Reviewed by MARIO DiGANGI
An enticingly cryptic opening-"The trouble began when I noticed a hole in the text"(1)-sets the tone for Celia Daileader's study of the mysteries of erotic representation on the early modern stage. The "hole in the text," it turns out, refers to an episode of offstage sex in Thomas Middleton's tragedy Women Beware Women: an episode that happens (in the plot of the play) without actually happening (either onstage or offstage) and involving a female body that is not really there (since boys played women's roles).

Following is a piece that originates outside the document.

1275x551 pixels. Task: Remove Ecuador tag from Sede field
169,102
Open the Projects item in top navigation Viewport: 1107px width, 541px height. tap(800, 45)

As Daileader recounts, pondering this particular hole drew her into a deeper investigation of the epistemological vertigo or"boundary confusion" represented by that offstage space (6). Women, sex, God: all were banished from the public stage in post-Reformation England. Through the "'magic' of theatrical practice," however, the stage also became the "primary locus" in this culture for the exploration of "the female body, or rather female subjectivity (with its most perplexing manifestation, sexual appetite)," which in an age of paradigm-shattering discoveries "became the last frontier in the quest for total knowledge" of the world (21 and 11). Citing Foucault, Daileader asserts that"at some point during the seventeenth century, sex replaced God as the supreme sign fled" (20); consequently, the female body and its desires remained, for the Renaissance mind, the ultimate mystery.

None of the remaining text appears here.